Hebryzelmis (Ancient Greek: Εὐρύζελμις, Ἑβρύζελμις, Ἑβροζέλμης, Εὐρύτελμις) was an Odrysian king of Thrace, attested as ruling in 386/385 BC.

The origins of Hebryzelmis are unclear, although it has been proposed that he should be identified with the Abrozelmēs recorded as emissary and official interpreter sent by Seuthes II to Xenophon in 401/400 BC. While the two names are likely to be different Greek renditions of the same Thracian name, and Thracian princes could serve as emissaries, other considerations have led to the identification of Herbyzelmis as a member of a different, senior line of the Odrysian dynasty, and as possible son of Seuthes I and brother of his successor Cotys I. Possibly supporting this identification is a brief and poorly preserved inscription apparently dating to the 4th century BC, which mentions a certain "Herbyzelmis, (son) of Seuthes, Prianeus," although if the epithet refers to the Ionian city of Priene, the connection would be both surprising and implausible.

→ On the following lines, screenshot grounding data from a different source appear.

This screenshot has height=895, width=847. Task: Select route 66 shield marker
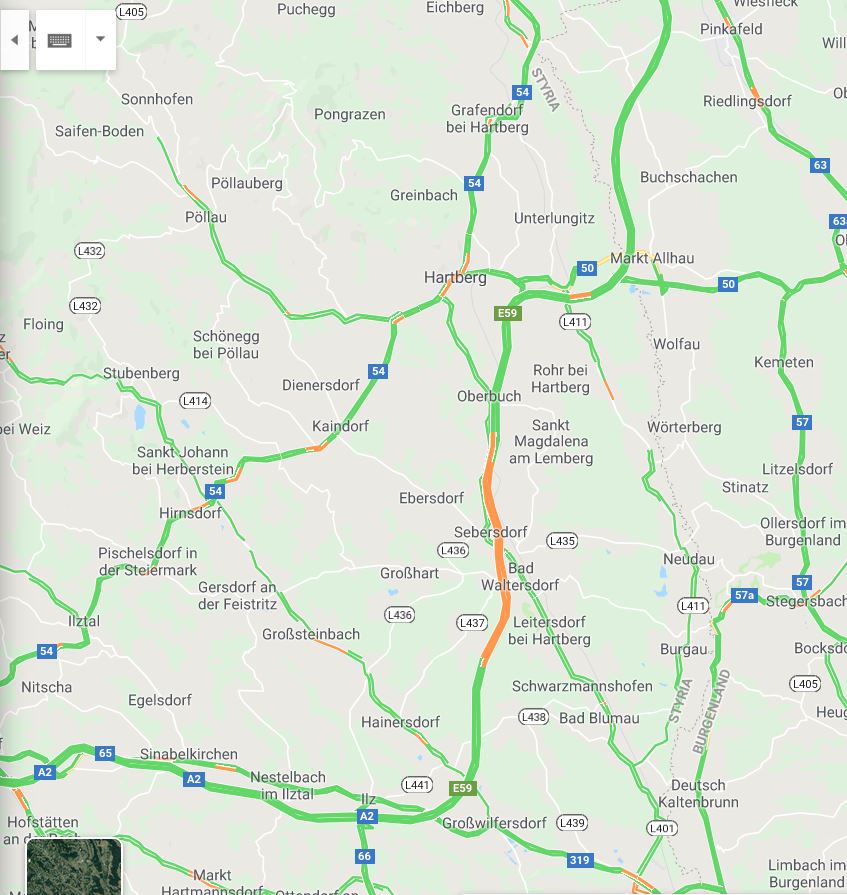coord(364,856)
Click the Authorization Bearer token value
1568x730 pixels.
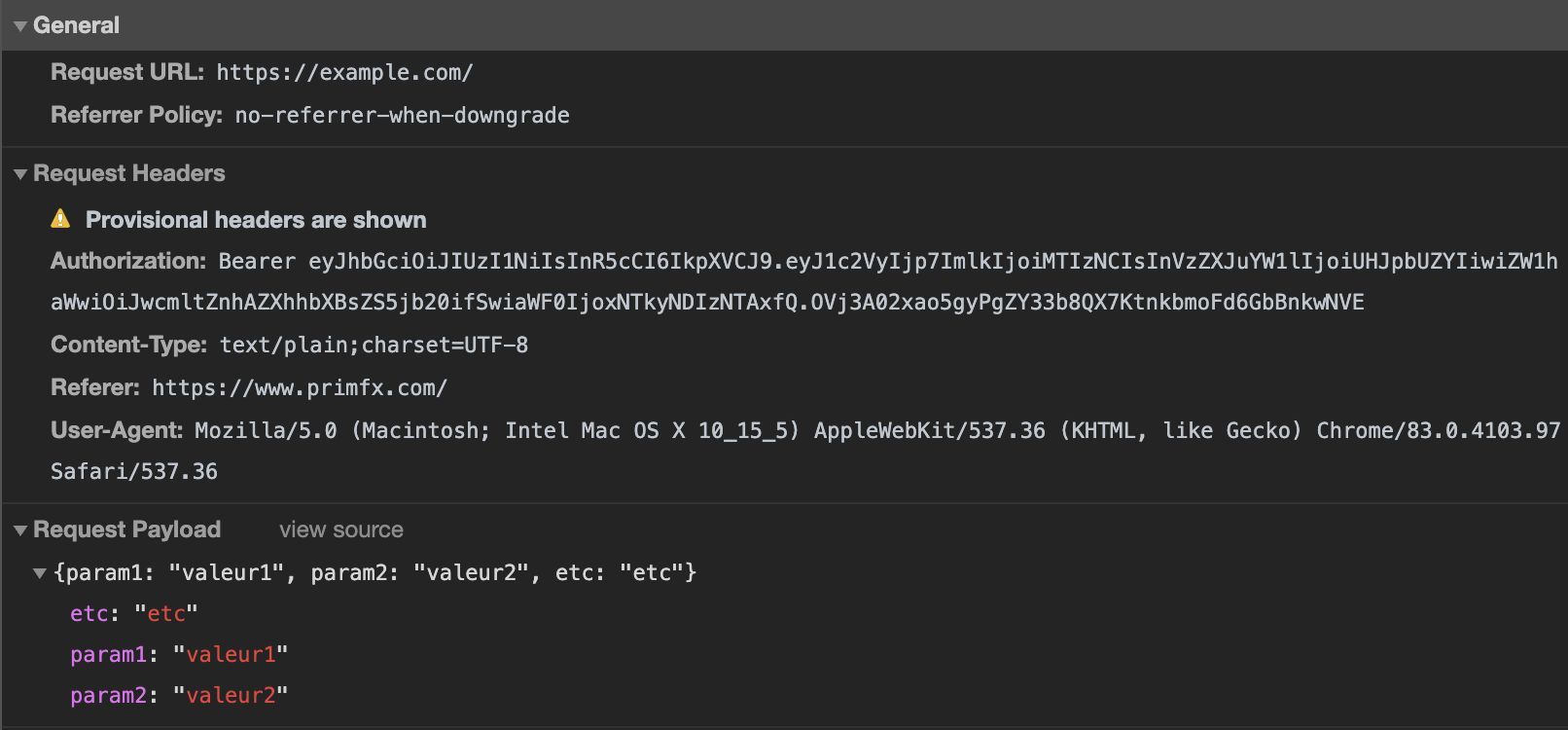(803, 281)
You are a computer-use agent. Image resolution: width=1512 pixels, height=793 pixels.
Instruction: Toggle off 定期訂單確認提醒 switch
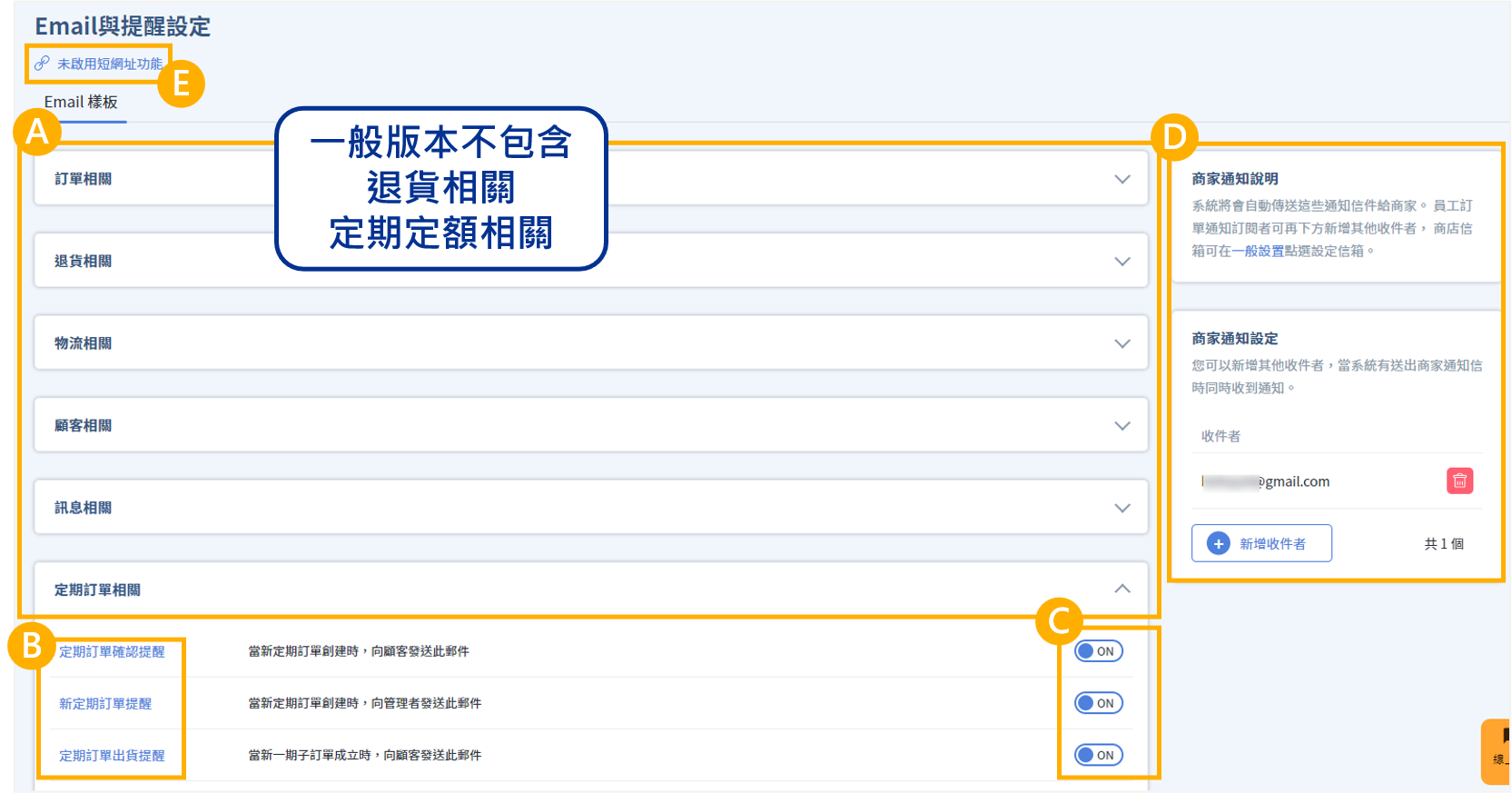[x=1098, y=651]
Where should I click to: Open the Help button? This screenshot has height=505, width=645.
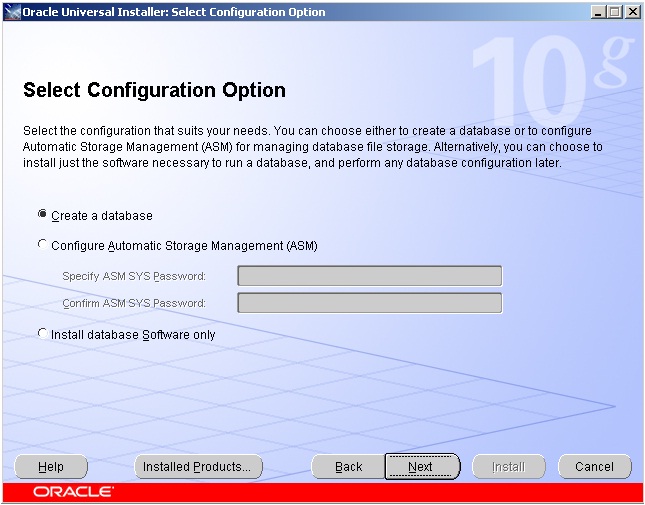(x=51, y=466)
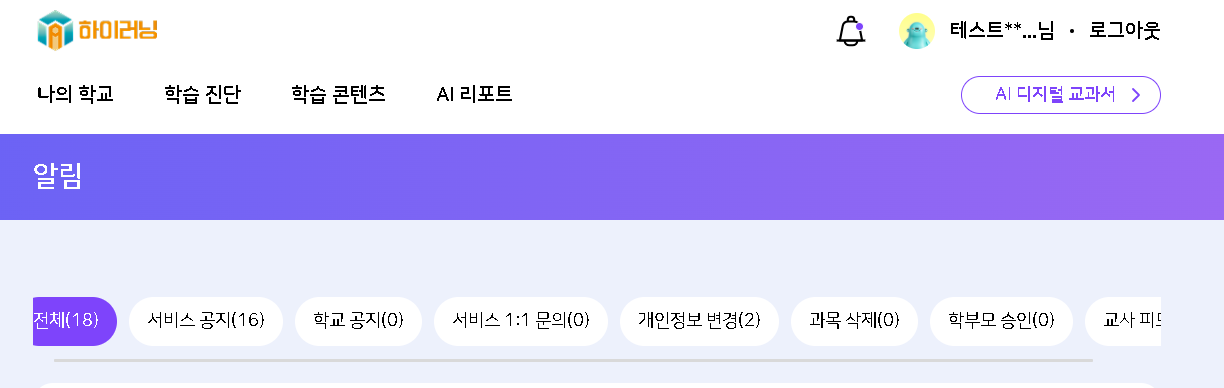The image size is (1224, 388).
Task: Click the horizontal tab scrollbar
Action: 573,360
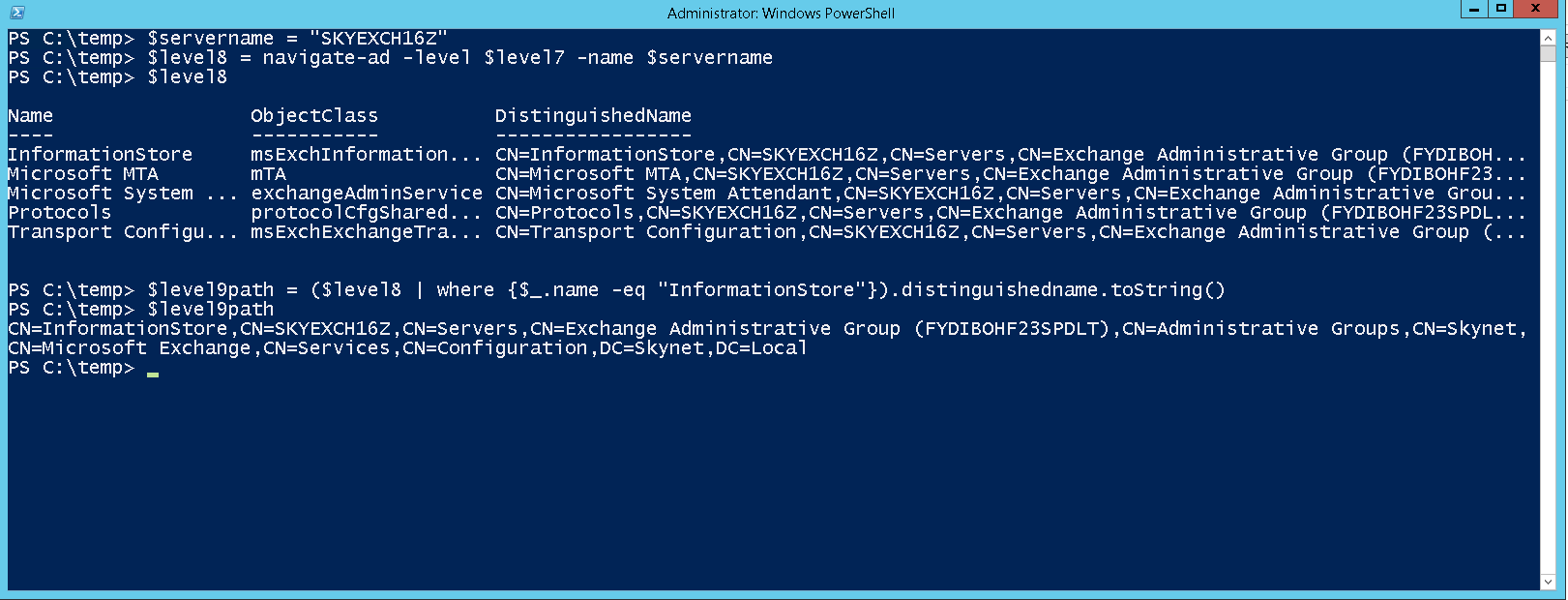The image size is (1568, 600).
Task: Click the navigate-ad command text
Action: 326,58
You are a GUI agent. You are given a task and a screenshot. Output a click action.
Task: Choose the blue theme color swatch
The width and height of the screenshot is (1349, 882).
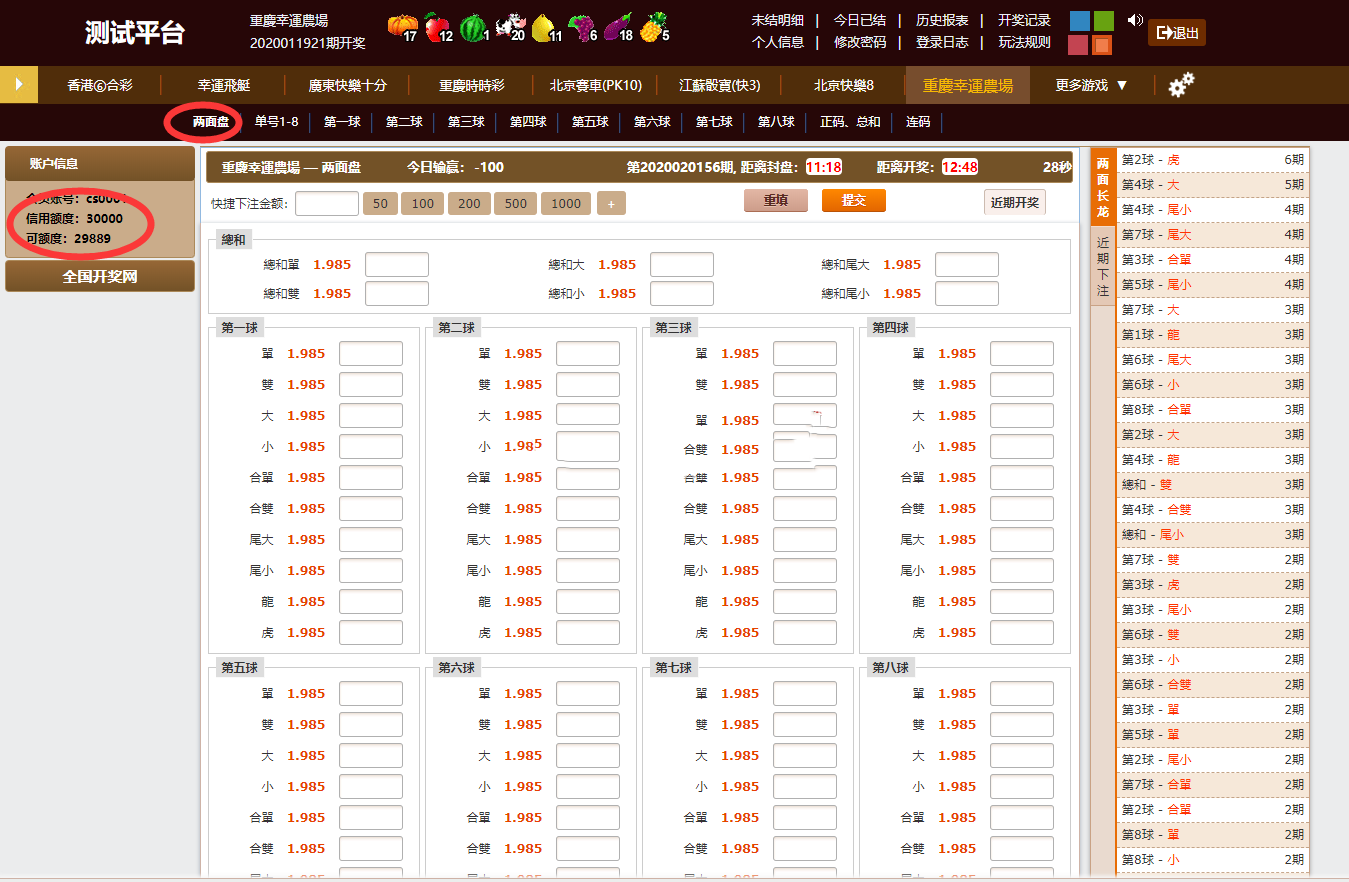pyautogui.click(x=1079, y=21)
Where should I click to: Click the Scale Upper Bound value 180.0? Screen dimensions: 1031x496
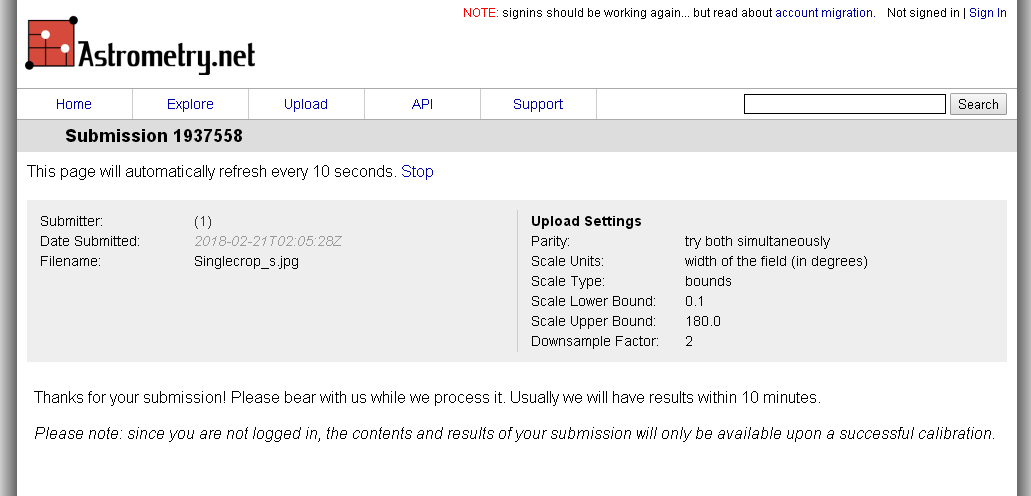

A major source on his reign is an Athenian decree from 386/385 BC:

When Mystichides was archon; Resolved by the boule and the demos;
Erechtheis held the prytany, Cheilon of Kephisia was the president, Neon
of Halai was secretary, Euandros proposed: to commend Hebryzelmis the
king of the Odrysians, since he is a good man towards the demos of the
Athenians, and he himself is to have all the things which his ancestors had.
And also to commend [the two names originally here cannot be read] the
general and... of Hebryzelmis the king. And to erect a stele on the acropolis
inscribed with the decision voted by the boule, and for the inscribing
of the stele the financial officials are to contribute thirty drachmae to the
secretary of the boule. And to choose three men from all of the Athenians,
who will report to Hebryzelmis the things decided by the demos, and
report to him also concerning the ships, the ones around... and concerning
the other things which the ambassadors who came from the king
Hebryzelmis asked the demos of the Athenians. And to commend both
Teisandros and Lysandros, since they are good men to the demos of the
Athenians and...

Hebryzelmis evidently succeeded Amadocus I as the chief king of Odrysian Thrace shortly after 390/389 BC, and was apparently opposed by Amadocus' former protege and rival Seuthes II. Hebryzelmis appears to have gained the upper hand, and Seuthes II only retained (or regained) his own lands with the help of the Athenian general Iphicrates, although Athens was allied with Hebryzelmis. Apart from the Athenian decree from 386/385 BC, which praises Hebryzelmis as an ally and confers upon him the honours voted on his predecessors, the only primary sources on Hebryzelmis' reign are his four types of coins. Most of them bear a "heraldic" device of a two-handled vessel, which is also found on the coins of Cotys I and Cersobleptes and has been used to identify these rulers as members of the same branch of the royal dynasty. The quick disappearance of Hebryzelmis from the throne implied by the accession of Cotys I in 384 BC has been interpreted as evidence of foul play, but that does not necessarily follow. Conjectural inferences about antagonism between Hebryzelmis and Cotys I may be based on the alternative hypothetical identification of the Cotys as son of Seuthes II, the rival of Amadocus I and Hebryzelmis. At any rate, Hebryzelmis appears to have died in 384 BC and to have been succeeded by Cotys I.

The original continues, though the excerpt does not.